PROBLEM REQUIREMENTS. Give everything in the material from the line containing "Task: Click the Word 优化与压缩 blue icon" down to the line containing "Action: [x=317, y=140]", both included, as a JSON list of strings with one string per line and blank lines omitted. Leave the pictures out.
* BEGIN DATASET RECORDS *
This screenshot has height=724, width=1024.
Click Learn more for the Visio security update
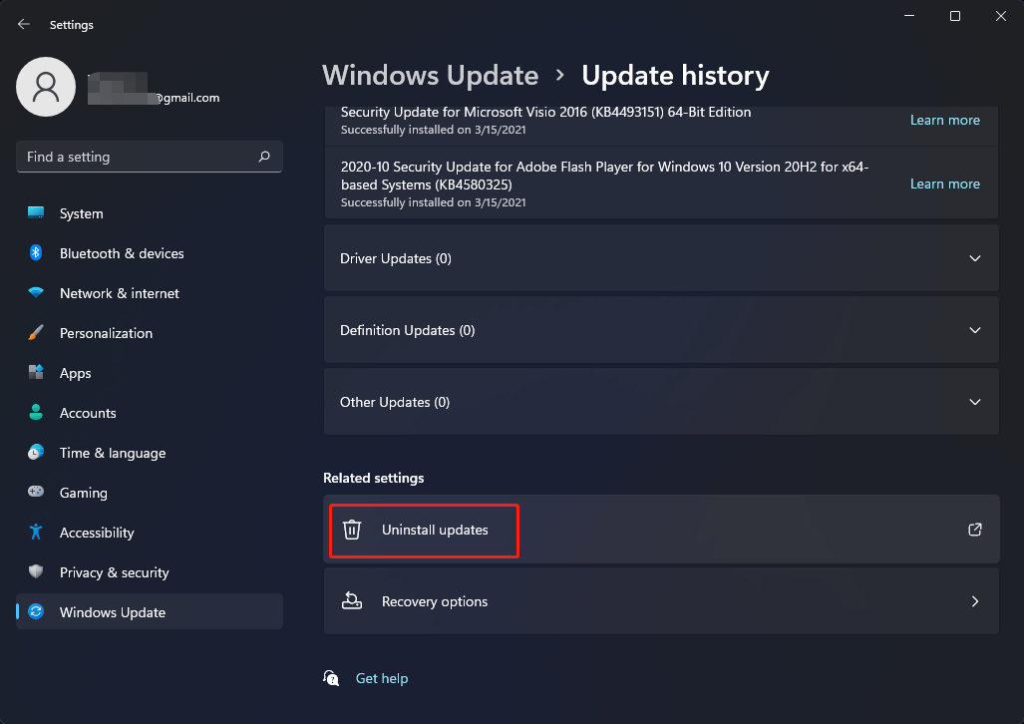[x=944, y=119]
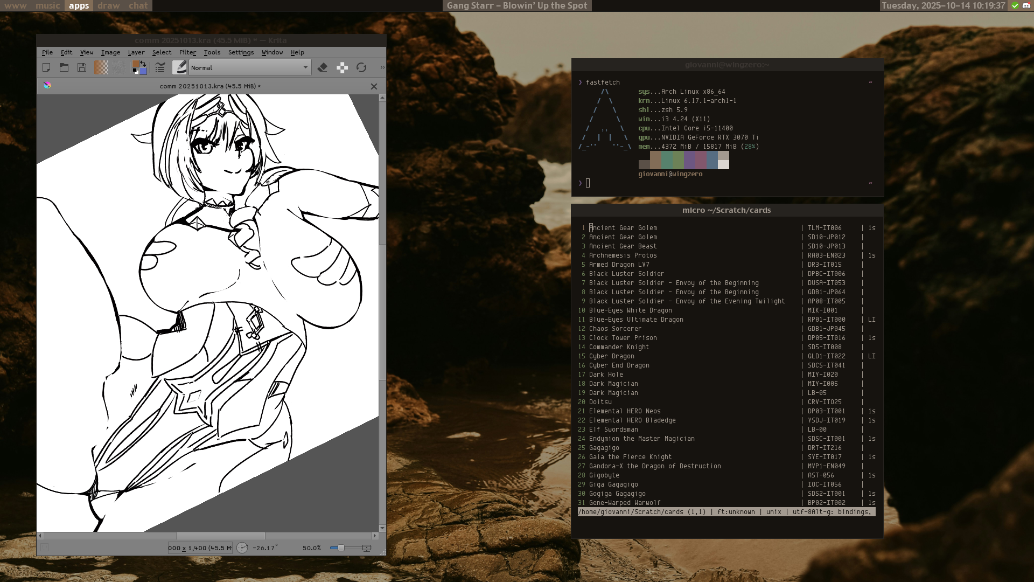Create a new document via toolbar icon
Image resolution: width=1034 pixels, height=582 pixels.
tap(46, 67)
* END DATASET RECORDS *
* BEGIN DATASET RECORDS *
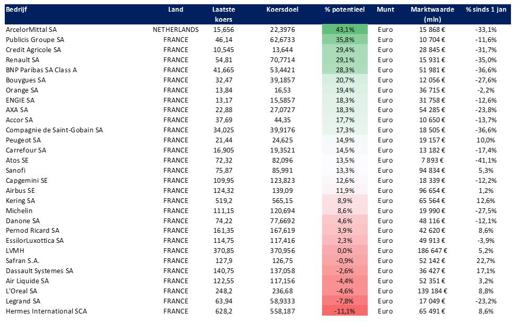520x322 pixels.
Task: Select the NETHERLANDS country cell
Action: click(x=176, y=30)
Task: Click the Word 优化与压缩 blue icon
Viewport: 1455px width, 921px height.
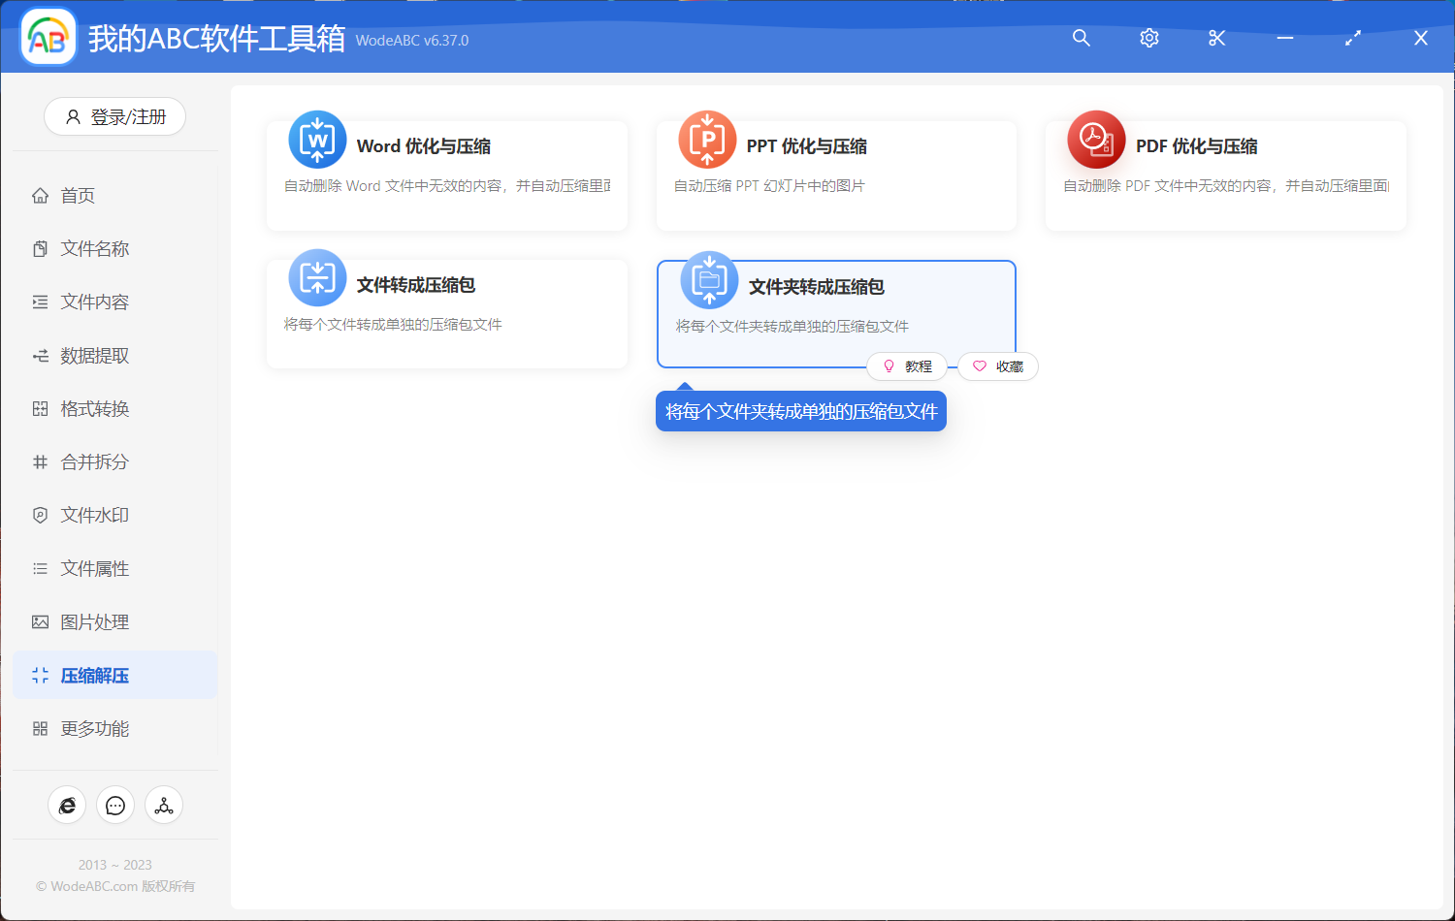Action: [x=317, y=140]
* END DATASET RECORDS *
OUTPUT OF THE EXERCISE.
[
  "Task: Click the Word 优化与压缩 blue icon",
  "Viewport: 1455px width, 921px height.",
  "Action: [x=317, y=140]"
]